We do know that animals (from mice to apes) have feelings and experience empathy ** (see references below) - so how can we justify trading them as mere junk?
The question is even more pertinent when it comes to the ethical treatment of great apes in facilities using them for the greater good - (think medical research). Progress has been made and it seems that we (humans) are now moving towards a consensus that medical research should move away from animal testing where other solutions apply. However, some argue that computer simulation, in vitro testing cannot viably replace animal testing - here's an interesting article on the subject from "Speaking Of Research".

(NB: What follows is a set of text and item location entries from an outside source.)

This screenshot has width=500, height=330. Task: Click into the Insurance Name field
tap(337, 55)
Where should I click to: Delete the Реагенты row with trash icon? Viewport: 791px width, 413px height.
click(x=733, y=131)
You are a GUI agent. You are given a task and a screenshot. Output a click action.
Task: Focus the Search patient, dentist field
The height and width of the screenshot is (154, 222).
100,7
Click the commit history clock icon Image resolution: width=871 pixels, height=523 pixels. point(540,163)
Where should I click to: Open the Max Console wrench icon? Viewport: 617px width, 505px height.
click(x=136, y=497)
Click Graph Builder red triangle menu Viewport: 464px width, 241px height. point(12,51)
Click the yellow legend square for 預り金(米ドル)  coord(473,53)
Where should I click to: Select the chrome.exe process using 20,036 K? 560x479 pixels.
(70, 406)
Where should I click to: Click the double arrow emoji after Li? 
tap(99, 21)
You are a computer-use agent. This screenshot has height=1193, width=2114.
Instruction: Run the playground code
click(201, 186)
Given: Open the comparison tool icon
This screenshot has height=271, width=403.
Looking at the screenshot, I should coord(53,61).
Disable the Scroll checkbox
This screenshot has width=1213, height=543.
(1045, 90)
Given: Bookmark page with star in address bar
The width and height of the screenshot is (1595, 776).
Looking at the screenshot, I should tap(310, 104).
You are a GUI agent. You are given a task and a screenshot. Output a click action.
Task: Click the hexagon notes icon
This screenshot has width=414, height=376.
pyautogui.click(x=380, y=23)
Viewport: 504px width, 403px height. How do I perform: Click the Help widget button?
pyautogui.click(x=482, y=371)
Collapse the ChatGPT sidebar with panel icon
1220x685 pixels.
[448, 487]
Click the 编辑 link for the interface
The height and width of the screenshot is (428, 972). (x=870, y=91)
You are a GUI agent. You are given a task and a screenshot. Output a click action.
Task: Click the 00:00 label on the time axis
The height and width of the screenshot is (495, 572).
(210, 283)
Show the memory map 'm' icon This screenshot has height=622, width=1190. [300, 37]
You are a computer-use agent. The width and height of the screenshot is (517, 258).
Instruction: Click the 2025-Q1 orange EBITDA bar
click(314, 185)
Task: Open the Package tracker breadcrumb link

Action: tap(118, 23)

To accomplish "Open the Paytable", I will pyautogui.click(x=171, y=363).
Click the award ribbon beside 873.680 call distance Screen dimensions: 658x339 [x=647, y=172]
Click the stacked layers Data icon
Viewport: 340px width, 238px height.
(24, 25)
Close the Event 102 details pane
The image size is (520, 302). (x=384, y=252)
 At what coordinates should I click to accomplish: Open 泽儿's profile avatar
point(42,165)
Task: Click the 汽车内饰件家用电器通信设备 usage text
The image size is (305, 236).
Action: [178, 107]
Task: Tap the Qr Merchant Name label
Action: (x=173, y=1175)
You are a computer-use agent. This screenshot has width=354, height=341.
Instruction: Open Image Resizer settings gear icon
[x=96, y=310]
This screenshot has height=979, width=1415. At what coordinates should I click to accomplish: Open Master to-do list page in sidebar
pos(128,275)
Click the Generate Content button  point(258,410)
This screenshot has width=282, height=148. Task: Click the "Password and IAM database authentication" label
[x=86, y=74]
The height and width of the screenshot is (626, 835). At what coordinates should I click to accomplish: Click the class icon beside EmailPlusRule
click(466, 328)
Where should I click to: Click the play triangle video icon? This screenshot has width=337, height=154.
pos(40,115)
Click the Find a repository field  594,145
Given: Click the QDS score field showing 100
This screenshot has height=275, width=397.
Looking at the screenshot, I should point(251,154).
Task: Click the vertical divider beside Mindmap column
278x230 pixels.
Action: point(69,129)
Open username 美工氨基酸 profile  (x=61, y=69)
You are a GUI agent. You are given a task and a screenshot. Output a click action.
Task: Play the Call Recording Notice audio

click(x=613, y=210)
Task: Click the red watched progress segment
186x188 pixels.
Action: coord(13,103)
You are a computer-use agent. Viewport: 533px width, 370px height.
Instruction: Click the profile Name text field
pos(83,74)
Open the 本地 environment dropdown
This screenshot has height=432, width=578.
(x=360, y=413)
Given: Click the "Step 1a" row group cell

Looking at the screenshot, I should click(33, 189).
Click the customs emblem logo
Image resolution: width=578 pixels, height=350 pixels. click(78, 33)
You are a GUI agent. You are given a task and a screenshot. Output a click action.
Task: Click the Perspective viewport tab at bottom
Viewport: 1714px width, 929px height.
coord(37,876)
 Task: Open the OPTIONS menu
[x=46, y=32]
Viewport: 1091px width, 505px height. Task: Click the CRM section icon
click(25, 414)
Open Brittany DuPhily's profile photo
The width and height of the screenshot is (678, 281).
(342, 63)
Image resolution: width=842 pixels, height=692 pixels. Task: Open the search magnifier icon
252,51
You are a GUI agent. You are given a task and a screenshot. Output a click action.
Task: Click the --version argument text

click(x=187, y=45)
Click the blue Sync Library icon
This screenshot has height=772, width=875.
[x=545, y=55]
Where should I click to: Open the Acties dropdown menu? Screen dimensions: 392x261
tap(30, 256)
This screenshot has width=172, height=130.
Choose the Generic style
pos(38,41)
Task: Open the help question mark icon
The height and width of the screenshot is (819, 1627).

Yesterday, non human rights were debated again in the press and the battle is far from being over if some continue to think that keeping things as they are is the right thing to do. See "Sanity In the Court: Judge Denies Claims that Chimps are Persons". However, per the article, an Argentinean judge granted habeas corpus to an orangutan at the end of last year. To quote the article in Scientific American: "In Argentina, at least, Sandra now has the right to life, liberty and freedom from harm." It also mentions that in New Zealand, a river was granted rights as well "Agreement Entitles Whanganui River to Legal Identity"
This means there is hope for those who think that advanced species (and natural resources*** essential to our lives) should be granted some rights - even if they cannot plead their own case in our language.
** The Scientist "Mice Show Evidence of Empathy"
** Frans De Waal interview about The Feelings of Animals
** Frans De Waal talks about empathy
*** The idea that natural resources should have rights first was formulated in the 1970s by Professor Christopher D. Stone when the book "The Lorax" came out. You can check out this document "Should Trees Have Standing?" for more details.